Dans le New York Times du 1er avril (et ce n’est pas un poisson…), un éditorialiste décrypte la belle idée qu’est encore l’Amérique, malgré un effritement économique et même une fragilisation de son assurance d’antan avec la poussée d’une Chine qui entend avaler le monde. Pourtant, le New York Times souligne qu’avec les USA, « aucune autre nation n’a une telle place dans l’imaginaire planétaire ». Et ne cherchez pas un parti pris forcé et peu objectif de la part de ce grand quotidien américain, car aucun autre pays ne peut rivaliser avec le continent nord-américain quant à sa capacité à imposer ses rites, ses images, son mode de vie universels…

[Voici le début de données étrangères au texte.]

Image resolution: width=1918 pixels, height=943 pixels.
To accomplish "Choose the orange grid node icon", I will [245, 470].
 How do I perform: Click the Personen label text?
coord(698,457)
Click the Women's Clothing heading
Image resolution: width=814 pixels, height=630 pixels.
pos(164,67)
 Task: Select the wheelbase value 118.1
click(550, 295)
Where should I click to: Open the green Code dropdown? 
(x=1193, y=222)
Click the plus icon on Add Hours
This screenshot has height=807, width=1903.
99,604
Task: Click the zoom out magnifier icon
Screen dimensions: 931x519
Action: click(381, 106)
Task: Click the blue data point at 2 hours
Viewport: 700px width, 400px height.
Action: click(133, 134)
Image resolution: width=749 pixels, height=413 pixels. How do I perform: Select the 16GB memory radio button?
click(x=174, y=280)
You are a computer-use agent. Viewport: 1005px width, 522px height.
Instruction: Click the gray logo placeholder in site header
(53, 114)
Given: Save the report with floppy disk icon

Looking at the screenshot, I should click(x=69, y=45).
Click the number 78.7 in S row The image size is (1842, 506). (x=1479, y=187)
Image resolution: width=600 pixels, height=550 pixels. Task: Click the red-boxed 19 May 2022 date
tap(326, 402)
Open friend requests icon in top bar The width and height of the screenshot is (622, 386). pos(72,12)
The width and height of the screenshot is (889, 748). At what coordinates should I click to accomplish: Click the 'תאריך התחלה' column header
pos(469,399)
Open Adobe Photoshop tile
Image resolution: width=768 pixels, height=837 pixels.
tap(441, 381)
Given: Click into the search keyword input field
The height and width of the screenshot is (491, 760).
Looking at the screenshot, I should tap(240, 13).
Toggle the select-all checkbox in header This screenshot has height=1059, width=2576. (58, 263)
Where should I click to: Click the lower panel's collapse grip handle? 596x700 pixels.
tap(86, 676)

Ainsi, dans le concert des grandes nations, la Russie ne passionne guère : elle garde encore les traces de son passé communiste avec une « élite » (le mot est trop fort sans doute) corrompue et une absence de vision exportable et mythique. Idem pour la Chine, dictature froide qui avance à marches forcées, mais manque passablement d’émotion : les Jeux Olympiques ou l’Exposition Universelle ont été de grands spectacles parfaits, si peu chaleureux, si peu incarnés, si peu humanistes. Reste peut-être le Japon, autre puissance historique, qui peut se targuer de faire jeu égal avec les Etats-Unis sur le plan économique. Avec deux bémols toutefois : son absence politique au niveau mondial et une population dangereusement vieillissante qui glisse vers un lent déclin. Ce qui n’est pas le cas aux Etats-Unis, terre d’accueil d’une immigration jeune et enthousiaste qui la revigore en permanence. L’Inde encore, un continent soucieux de garder ses traditions et fort d’une culture identitaire authentique, mais qui peine à sortir de ses images folkloriques, demeurant encore trop fermé sur lui-même et imbriqué dans un système de castes handicapants.
Et l’Europe ?
Un collectif de personnalités a signé un point de vue (assez mou et peu convaincant...) dans Les Echos du 8 avril pour défendre l’Europe, qui avec ses 500 millions de citoyens, est une grande puissance. C’est vrai sur le plan économique, ça ne l’est pas sur les plans politique et culturel. La faute aux Européens eux-mêmes bercés par les sirènes nationalistes des partis extrémistes, mais pas seulement : les gauches et les droites modérées n’hésitent pas à accuser l’Europe pour masquer leurs piètres choix politiques et leurs désastres sociaux.
Pour se faire entendre au plan mondial, l’Europe a toujours besoin des Etats-Unis qui gardent leur leadership pour résoudre, ici des tensions, là des guerres. Terre touristique attractive qui séduit la planète, l’Europe n’en est pas moins hostile aux étrangers dans de nombreux pays. Et si l’Europe a un physique et une conscience —voire…—, elle n’a pas d’âme, elle n’est pas incarnée par un imaginaire collectif qui la rendrait attachante et incontournable. Or, combien d’individus, de citoyens évitent l’Europe ? Elle est perçue comme une machine incontrôlable à produire des règles et des charges, des compromis et des consensus. Tentée par l’isolement nationaliste, dans de nombreux pays européens, dont la France, l’Europe voit resurgir les vieux démons de la haine de l’autre. Pendant que des pays en Afrique, au Moyen-Orient se battent pour acquérir leur émancipation démocratique, l’Europe s’enracine dans un archéo-fascisme indigne pour un territoire qui inventa la liberté de sourire à l’avenir.
L’Europe décline déjà dans les esprits, demain, elle va péricliter dans les faits. Il est grand temps qu’elle se réveille si elle ne veut pas totalement disparaître dans l’imaginaire planétaire, si elle ne veut pas devenir un lieu où on passe quelques jours pour caresser ses vieilles pierres sans jamais s’enraciner.